Muslims who feel they have been the victims of aggression, notably because of the US-led invasion of Iraq in 2003, will be particularly sensitive about the portrayal of Saladin, according to one Cairo-based academic.

"The general feeling here is that we are being targeted for destruction," said Mohamed el-Sayed Said, deputy director of the al-Ahram Centre for Political and Strategic Studies.

Scott has been accused of being too sympathetic to Saladin and for demonising the Knights Templar.

Long before the film was finished, Prof Jonathan Riley-Smith at Cambridge University called it "nonsense" and "Osama bin Laden's version of history."

Dr Jonathan Phillips, lecturer in Crusading History at Royal Holloway University in London, who has seen the film, is less extreme in his criticism but says the portrayal of Saladin is simplistic.

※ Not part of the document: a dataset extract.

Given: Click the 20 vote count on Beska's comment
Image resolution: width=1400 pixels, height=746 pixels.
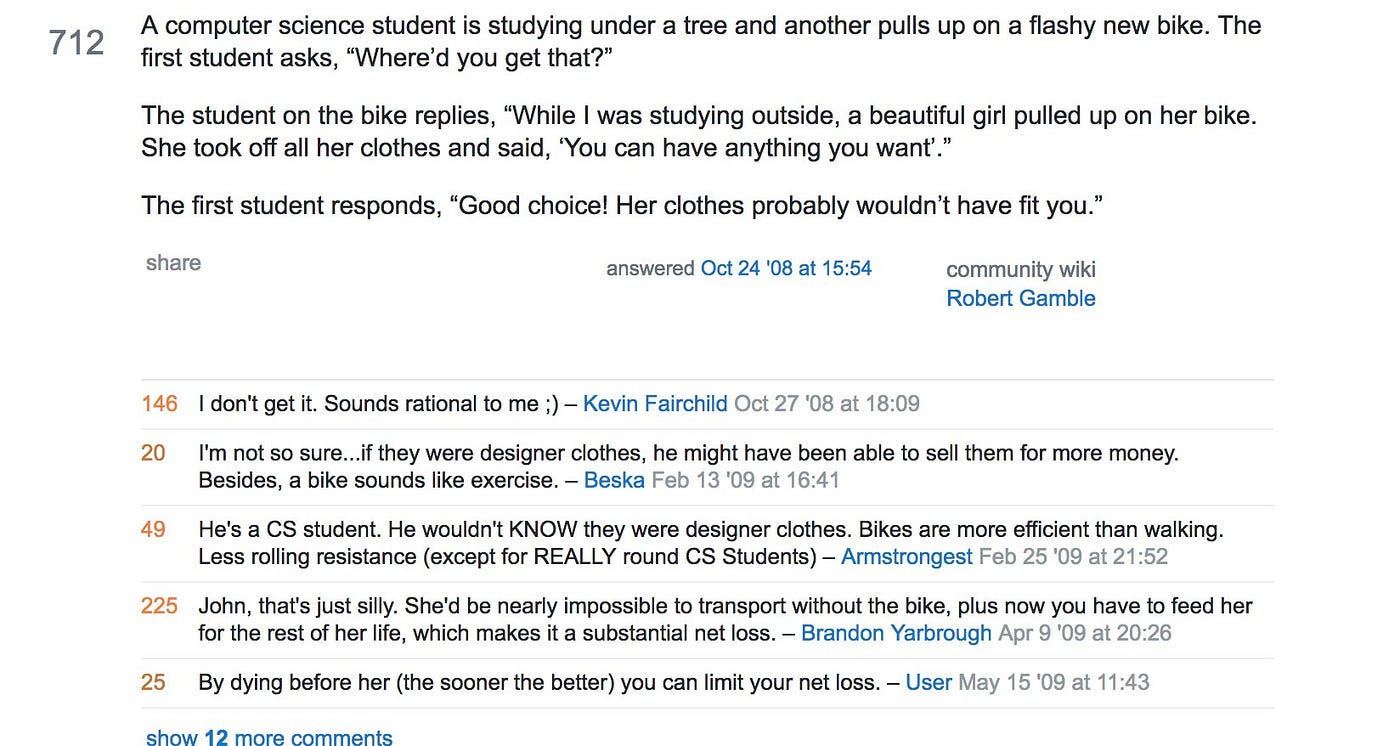Looking at the screenshot, I should [153, 454].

"Saladin is as desperate [ as the knights], if not more desperate, to fight," he said. "What the film can't show is that he spent 13 years building a coalition . . . promising 'I will deliver Jerusalem'."

Dr Phillips's main problem with the film was its hero Balian, played by Orlando Bloom, who doubts the existence of God.

"The idea in the middle of the film is unhistorical and deeply inaccurate," Dr Phillips said.

"Bloom succeeds by rejecting God, but it just wouldn't work. If he stood up and drew those conclusions he would have been burnt as an agent of the devil.